## Instruções de trabalho:
Retorne na íntegra e sem nenhuma alteração o trecho sobre a infância na zona rural de Santa Catarina, apresentado abaixo.

## Trecho fornecido:
==================================================
Toda a minha vida foi marcada pela primeira infância, residindo na zona rural de Santa Catarina: a necessidade de ter espaço ao redor, de respirar profundamente, de deitar no chão. Gostava de andar na chuva, de tomar água com as mãos, de andar muito, apreciar as flores, as árvores, as pedras; aprendi a ser livre, a andar em qualquer direção sem me amarrar a nada, a nenhum caminho já feito, já dito, já traçado, já acabado. Ao mesmo tempo, a dureza do campo me formou rude, não aprendi a amaciar as palavras: aprendi a dizer francamente o que pensava, com simplicidade, aprendi a acreditar ingenuamente na transparência dos outros. Não aprendi, na roça, a dizer as coisas com elegância. O que penso, digo sem meias medidas.
Estudei com dificuldades. Tudo o que aprendi, aprendi lutando, com esforço, quebrando a cara. A vida tem sido minha escola. Valorizo muito, por isso, o esforço, a decisão, a vontade, a atenção, ao lado da transparência, da honestidade, do respeito, da ética. Os filhos das classes populares precisam fazer muito esforço para enfrentar as desvantagens iniciais em relação aos colegas das classes médias.
==================================================
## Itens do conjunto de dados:
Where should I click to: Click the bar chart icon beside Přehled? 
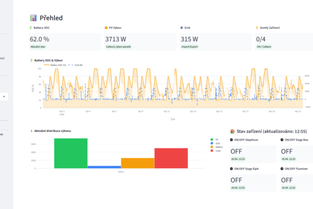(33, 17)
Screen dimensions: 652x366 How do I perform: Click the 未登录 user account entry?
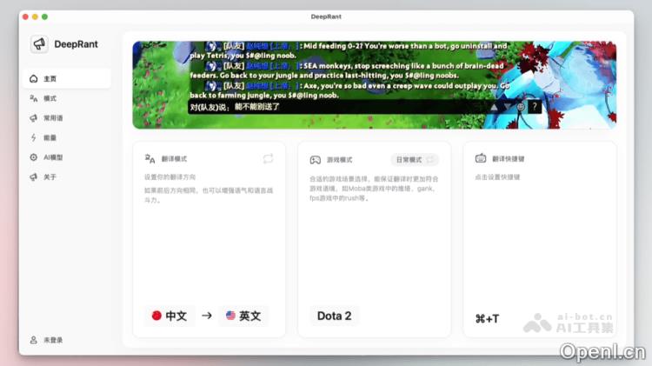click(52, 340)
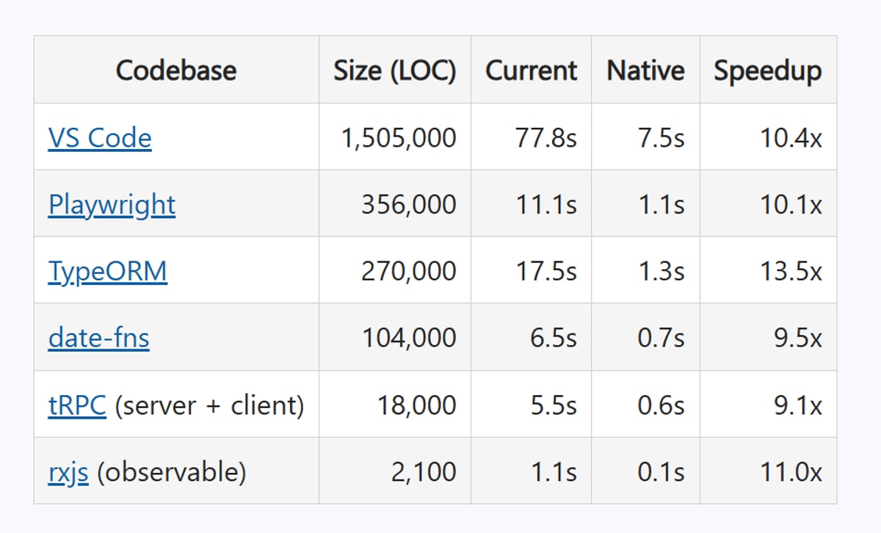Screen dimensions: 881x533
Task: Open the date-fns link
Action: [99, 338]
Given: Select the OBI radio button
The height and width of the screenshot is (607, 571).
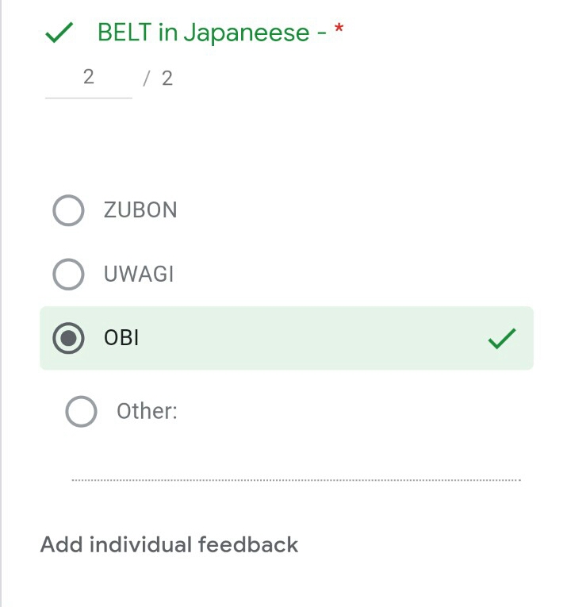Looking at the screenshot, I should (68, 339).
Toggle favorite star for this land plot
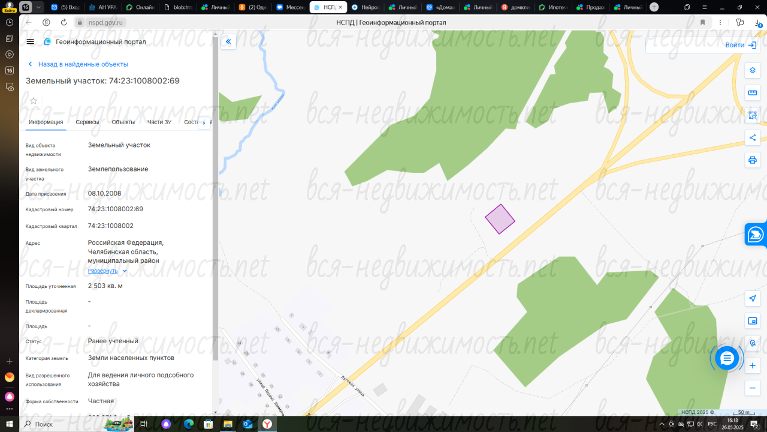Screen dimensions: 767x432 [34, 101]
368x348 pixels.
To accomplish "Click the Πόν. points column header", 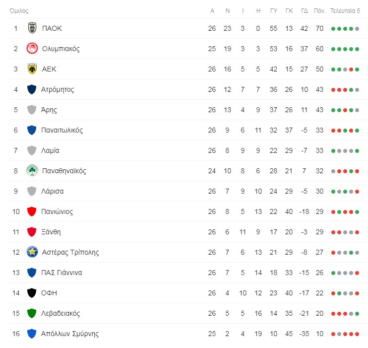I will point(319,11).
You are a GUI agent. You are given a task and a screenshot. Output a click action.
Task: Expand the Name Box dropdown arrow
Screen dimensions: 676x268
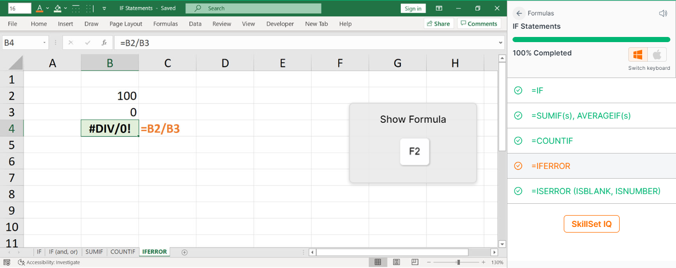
==================================================
## Solução da tarefa:
Toda a minha vida foi marcada pela primeira infância, residindo na zona rural de Santa Catarina: a necessidade de ter espaço ao redor, de respirar profundamente, de deitar no chão. Gostava de andar na chuva, de tomar água com as mãos, de andar muito, apreciar as flores, as árvores, as pedras; aprendi a ser livre, a andar em qualquer direção sem me amarrar a nada, a nenhum caminho já feito, já dito, já traçado, já acabado. Ao mesmo tempo, a dureza do campo me formou rude, não aprendi a amaciar as palavras: aprendi a dizer francamente o que pensava, com simplicidade, aprendi a acreditar ingenuamente na transparência dos outros. Não aprendi, na roça, a dizer as coisas com elegância. O que penso, digo sem meias medidas.
Estudei com dificuldades. Tudo o que aprendi, aprendi lutando, com esforço, quebrando a cara. A vida tem sido minha escola. Valorizo muito, por isso, o esforço, a decisão, a vontade, a atenção, ao lado da transparência, da honestidade, do respeito, da ética. Os filhos das classes populares precisam fazer muito esforço para enfrentar as desvantagens iniciais em relação aos colegas das classes médias.